Site administrators can whitelist images for use in projects, and project administrators can select which of these white-listed images is installed for their projects.
The following Dockerfile shows how to add MeCab, a Japanese text tokenizer, to the base Cloudera Data Science Workbench engine.
# Dockerfile FROM docker.repository.cloudera.com/cdsw/engine:1 RUN apt-get update && \ apt-get install -y -q mecab \ libmecab-dev \ mecab-ipadic-utf8 && \ apt-get clean && \ rm -rf /var/lib/apt/lists/* RUN cd /tmp && \ git clone --depth 1 https://github.com/neologd/mecab-ipadic-neologd.git && \ /tmp/mecab-ipadic-neologd/bin/install-mecab-ipadic-neologd -y -n -p /var/lib/mecab/dic/neologd && \ rm -rf /tmp/mecab-ipadic-neologd RUN pip install --upgrade pip RUN pip install mecab-python==0.996
- Build your image with the Dockerfile.
docker build -t <company-registry>/user/cdsw-mecab:latest . -f Dockerfile
- Push the image to your company's Docker registry.
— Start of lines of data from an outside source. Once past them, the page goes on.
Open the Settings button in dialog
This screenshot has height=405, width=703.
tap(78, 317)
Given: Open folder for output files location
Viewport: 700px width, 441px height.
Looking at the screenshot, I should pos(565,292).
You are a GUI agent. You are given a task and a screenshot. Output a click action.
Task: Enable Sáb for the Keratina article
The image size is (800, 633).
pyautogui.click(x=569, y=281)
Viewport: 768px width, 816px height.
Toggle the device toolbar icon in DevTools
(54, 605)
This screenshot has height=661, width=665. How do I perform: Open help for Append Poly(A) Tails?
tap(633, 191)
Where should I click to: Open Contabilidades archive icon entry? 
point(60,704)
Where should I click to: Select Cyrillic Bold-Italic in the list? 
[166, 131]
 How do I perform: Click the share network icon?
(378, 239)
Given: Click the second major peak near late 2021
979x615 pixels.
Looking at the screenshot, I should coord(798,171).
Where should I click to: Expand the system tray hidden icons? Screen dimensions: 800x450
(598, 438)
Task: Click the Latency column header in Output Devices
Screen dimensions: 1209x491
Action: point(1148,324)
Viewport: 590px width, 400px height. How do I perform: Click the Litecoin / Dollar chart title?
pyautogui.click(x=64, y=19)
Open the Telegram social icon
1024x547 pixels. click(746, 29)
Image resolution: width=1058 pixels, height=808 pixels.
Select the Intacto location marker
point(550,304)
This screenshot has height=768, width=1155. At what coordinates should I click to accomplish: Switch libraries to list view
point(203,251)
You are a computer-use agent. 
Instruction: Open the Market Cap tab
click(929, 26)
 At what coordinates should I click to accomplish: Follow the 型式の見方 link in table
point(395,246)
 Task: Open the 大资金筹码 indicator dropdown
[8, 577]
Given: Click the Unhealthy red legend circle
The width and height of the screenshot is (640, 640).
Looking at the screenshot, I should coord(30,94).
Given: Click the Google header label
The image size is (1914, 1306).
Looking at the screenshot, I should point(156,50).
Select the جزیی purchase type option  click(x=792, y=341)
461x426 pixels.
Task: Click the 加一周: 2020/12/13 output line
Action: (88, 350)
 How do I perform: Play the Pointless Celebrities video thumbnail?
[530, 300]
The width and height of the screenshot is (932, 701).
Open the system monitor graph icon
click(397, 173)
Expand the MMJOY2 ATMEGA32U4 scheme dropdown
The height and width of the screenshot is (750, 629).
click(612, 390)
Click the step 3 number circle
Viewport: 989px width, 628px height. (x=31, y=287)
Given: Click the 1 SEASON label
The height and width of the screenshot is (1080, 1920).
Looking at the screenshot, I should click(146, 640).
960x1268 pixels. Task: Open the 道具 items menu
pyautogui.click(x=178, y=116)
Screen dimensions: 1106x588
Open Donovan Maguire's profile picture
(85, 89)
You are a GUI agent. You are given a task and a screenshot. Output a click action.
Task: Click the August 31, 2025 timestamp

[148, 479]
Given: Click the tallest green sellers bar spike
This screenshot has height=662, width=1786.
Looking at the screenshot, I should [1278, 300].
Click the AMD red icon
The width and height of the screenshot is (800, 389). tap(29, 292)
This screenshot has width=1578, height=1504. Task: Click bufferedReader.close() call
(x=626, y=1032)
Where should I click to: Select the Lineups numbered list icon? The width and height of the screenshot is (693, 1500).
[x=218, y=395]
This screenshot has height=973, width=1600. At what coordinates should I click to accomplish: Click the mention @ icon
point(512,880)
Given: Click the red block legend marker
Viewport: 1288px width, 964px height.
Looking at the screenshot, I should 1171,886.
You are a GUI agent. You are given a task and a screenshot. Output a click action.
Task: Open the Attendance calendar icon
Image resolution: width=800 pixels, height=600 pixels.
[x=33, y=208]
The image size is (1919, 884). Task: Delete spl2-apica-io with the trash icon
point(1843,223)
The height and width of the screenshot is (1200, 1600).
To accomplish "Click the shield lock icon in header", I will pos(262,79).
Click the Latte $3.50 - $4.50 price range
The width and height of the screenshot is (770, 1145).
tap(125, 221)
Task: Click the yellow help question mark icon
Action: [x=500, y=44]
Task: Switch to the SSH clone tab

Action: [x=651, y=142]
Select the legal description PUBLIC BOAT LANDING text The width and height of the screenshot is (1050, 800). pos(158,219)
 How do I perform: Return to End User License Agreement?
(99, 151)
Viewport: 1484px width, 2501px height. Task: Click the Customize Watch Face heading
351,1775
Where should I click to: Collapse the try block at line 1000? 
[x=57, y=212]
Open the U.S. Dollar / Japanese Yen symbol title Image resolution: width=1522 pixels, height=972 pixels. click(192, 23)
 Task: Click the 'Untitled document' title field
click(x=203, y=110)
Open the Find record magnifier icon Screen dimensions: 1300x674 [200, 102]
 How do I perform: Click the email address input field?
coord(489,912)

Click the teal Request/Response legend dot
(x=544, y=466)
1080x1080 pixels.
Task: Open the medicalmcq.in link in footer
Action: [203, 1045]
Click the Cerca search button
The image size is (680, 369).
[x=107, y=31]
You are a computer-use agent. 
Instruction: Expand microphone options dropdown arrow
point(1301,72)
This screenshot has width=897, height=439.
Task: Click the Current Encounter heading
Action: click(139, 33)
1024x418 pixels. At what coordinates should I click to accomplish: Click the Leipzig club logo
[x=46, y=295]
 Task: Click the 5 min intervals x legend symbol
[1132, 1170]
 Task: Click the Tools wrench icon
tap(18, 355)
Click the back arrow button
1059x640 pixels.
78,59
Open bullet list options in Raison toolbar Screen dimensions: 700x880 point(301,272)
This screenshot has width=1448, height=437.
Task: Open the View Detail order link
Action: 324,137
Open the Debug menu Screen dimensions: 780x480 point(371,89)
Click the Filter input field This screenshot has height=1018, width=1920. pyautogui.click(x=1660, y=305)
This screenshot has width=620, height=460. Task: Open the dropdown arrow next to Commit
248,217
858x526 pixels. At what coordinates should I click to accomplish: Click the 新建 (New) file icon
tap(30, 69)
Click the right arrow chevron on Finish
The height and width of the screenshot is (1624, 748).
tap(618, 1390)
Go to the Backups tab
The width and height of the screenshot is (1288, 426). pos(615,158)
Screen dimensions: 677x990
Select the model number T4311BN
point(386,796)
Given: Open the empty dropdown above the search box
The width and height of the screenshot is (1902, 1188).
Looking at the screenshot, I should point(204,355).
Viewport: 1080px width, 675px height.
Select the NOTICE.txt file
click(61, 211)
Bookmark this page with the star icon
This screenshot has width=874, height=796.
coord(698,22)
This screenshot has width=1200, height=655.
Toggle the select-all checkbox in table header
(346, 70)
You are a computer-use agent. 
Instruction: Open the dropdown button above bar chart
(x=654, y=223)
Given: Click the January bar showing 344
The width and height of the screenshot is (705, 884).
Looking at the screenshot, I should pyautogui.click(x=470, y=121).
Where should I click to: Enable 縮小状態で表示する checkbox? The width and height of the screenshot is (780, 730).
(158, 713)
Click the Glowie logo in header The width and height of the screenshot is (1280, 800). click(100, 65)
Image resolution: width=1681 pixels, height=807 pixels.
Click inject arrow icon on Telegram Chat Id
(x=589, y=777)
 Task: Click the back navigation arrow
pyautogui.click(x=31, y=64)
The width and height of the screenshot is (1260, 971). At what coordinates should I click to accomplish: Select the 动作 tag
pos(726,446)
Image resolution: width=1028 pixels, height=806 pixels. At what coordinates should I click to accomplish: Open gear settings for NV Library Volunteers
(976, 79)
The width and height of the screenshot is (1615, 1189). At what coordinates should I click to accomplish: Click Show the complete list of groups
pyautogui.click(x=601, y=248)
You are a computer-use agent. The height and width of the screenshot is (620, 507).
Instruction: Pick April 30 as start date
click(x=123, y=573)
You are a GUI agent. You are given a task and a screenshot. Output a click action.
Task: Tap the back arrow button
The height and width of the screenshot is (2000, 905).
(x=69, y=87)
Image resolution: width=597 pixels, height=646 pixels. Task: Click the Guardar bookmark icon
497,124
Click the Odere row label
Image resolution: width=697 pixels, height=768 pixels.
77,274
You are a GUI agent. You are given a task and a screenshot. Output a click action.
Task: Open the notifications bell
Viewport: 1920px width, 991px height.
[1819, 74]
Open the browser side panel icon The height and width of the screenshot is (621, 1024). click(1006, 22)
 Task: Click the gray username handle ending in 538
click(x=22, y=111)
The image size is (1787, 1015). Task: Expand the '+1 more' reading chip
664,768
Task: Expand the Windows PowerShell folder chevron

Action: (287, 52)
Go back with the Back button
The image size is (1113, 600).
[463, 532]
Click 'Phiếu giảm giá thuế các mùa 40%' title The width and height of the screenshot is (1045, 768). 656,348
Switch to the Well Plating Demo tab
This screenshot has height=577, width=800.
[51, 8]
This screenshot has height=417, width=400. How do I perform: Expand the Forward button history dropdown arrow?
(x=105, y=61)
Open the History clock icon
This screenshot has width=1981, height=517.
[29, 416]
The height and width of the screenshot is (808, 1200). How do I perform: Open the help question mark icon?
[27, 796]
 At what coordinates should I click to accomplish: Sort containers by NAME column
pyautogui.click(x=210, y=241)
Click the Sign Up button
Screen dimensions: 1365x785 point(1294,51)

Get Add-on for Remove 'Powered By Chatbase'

docker push <company-registry>/user/cdsw-mecab:latest
- Whitelist the image, <company-registry>/user/cdsw-mecab:latest. Only a site administrator can do this.
- Log in as a site administrator.
- Click Admin.
- Go to the Engines tab.
- Add <company-registry>/user/cdsw-mecab:latest to the list of whitelisted engine images.
- Make the whitelisted image available to your project. Only a project administrator can do this.
- Go to the project Settings page.
- Click Engines.
- Select company-registry/user/cdsw-mecab:latest from the dropdown list of available Docker images. Sessions and jobs you run in your project will now have access to this custom image.